• [Collected data]:
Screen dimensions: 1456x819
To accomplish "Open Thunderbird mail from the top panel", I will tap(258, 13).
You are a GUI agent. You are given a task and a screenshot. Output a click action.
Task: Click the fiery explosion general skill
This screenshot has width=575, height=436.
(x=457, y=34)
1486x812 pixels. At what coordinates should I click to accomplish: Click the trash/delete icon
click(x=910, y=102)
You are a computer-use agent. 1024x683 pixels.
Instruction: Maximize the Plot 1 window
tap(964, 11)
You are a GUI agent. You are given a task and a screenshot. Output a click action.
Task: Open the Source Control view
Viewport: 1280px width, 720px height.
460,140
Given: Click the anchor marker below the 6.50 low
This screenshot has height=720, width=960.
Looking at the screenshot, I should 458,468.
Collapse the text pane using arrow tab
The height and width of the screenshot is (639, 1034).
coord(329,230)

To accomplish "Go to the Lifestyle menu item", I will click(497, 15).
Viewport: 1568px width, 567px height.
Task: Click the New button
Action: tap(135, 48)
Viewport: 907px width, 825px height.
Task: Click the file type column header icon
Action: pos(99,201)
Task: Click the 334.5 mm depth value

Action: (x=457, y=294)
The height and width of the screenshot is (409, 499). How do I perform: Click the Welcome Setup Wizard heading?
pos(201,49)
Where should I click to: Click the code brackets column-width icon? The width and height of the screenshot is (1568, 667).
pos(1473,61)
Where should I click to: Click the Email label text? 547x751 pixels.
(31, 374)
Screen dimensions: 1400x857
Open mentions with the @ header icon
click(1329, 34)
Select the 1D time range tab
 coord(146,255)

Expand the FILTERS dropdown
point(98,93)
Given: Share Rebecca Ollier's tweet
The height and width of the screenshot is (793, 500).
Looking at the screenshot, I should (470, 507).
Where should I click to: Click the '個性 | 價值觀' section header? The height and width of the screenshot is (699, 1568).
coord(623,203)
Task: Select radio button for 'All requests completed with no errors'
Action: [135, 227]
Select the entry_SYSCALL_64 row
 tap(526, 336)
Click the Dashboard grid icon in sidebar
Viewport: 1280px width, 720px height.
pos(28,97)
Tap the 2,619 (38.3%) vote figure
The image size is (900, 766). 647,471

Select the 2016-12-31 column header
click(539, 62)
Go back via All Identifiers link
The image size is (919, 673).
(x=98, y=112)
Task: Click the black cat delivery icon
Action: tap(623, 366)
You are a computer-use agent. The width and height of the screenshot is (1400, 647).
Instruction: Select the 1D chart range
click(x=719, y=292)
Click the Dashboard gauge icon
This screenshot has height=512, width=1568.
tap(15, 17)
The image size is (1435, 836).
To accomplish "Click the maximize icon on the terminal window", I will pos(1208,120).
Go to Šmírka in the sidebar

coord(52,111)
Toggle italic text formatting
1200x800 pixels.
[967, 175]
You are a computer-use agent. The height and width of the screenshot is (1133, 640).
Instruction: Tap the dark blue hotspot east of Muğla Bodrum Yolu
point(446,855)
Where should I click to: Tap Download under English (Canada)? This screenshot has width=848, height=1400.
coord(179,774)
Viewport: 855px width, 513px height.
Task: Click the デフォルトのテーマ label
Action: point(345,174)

• [EXERCISE BRIEF]:
Could you return every record above exactly as written?

• [OUTPUT OF THE EXERCISE]:
Screen dimensions: 1456x819
To accomplish "Open Thunderbird mail from the top panel", I will tap(258, 13).
You are a GUI agent. You are given a task and a screenshot. Output a click action.
Task: Click the fiery explosion general skill
This screenshot has width=575, height=436.
(x=457, y=34)
1486x812 pixels. At what coordinates should I click to accomplish: Click the trash/delete icon
click(x=910, y=102)
You are a computer-use agent. 1024x683 pixels.
Instruction: Maximize the Plot 1 window
tap(964, 11)
You are a GUI agent. You are given a task and a screenshot. Output a click action.
Task: Open the Source Control view
Viewport: 1280px width, 720px height.
460,140
Given: Click the anchor marker below the 6.50 low
This screenshot has height=720, width=960.
Looking at the screenshot, I should 458,468.
Collapse the text pane using arrow tab
The height and width of the screenshot is (639, 1034).
coord(329,230)

To accomplish "Go to the Lifestyle menu item", I will click(497, 15).
Viewport: 1568px width, 567px height.
Task: Click the New button
Action: tap(135, 48)
Viewport: 907px width, 825px height.
Task: Click the file type column header icon
Action: pos(99,201)
Task: Click the 334.5 mm depth value

Action: (x=457, y=294)
The height and width of the screenshot is (409, 499). How do I perform: Click the Welcome Setup Wizard heading?
pos(201,49)
Where should I click to: Click the code brackets column-width icon? The width and height of the screenshot is (1568, 667).
pos(1473,61)
Where should I click to: Click the Email label text? 547x751 pixels.
(31, 374)
Screen dimensions: 1400x857
Open mentions with the @ header icon
click(1329, 34)
Select the 1D time range tab
 coord(146,255)

Expand the FILTERS dropdown
point(98,93)
Given: Share Rebecca Ollier's tweet
The height and width of the screenshot is (793, 500).
Looking at the screenshot, I should (470, 507).
Where should I click to: Click the '個性 | 價值觀' section header? The height and width of the screenshot is (699, 1568).
coord(623,203)
Task: Select radio button for 'All requests completed with no errors'
Action: [135, 227]
Select the entry_SYSCALL_64 row
 tap(526, 336)
Click the Dashboard grid icon in sidebar
Viewport: 1280px width, 720px height.
pos(28,97)
Tap the 2,619 (38.3%) vote figure
The image size is (900, 766). 647,471

Select the 2016-12-31 column header
click(539, 62)
Go back via All Identifiers link
The image size is (919, 673).
(x=98, y=112)
Task: Click the black cat delivery icon
Action: tap(623, 366)
You are a computer-use agent. The width and height of the screenshot is (1400, 647).
Instruction: Select the 1D chart range
click(x=719, y=292)
Click the Dashboard gauge icon
This screenshot has height=512, width=1568.
tap(15, 17)
The image size is (1435, 836).
To accomplish "Click the maximize icon on the terminal window", I will pos(1208,120).
Go to Šmírka in the sidebar

coord(52,111)
Toggle italic text formatting
1200x800 pixels.
[967, 175]
You are a computer-use agent. The height and width of the screenshot is (1133, 640).
Instruction: Tap the dark blue hotspot east of Muğla Bodrum Yolu
point(446,855)
Where should I click to: Tap Download under English (Canada)? This screenshot has width=848, height=1400.
coord(179,774)
Viewport: 855px width, 513px height.
Task: Click the デフォルトのテーマ label
Action: point(345,174)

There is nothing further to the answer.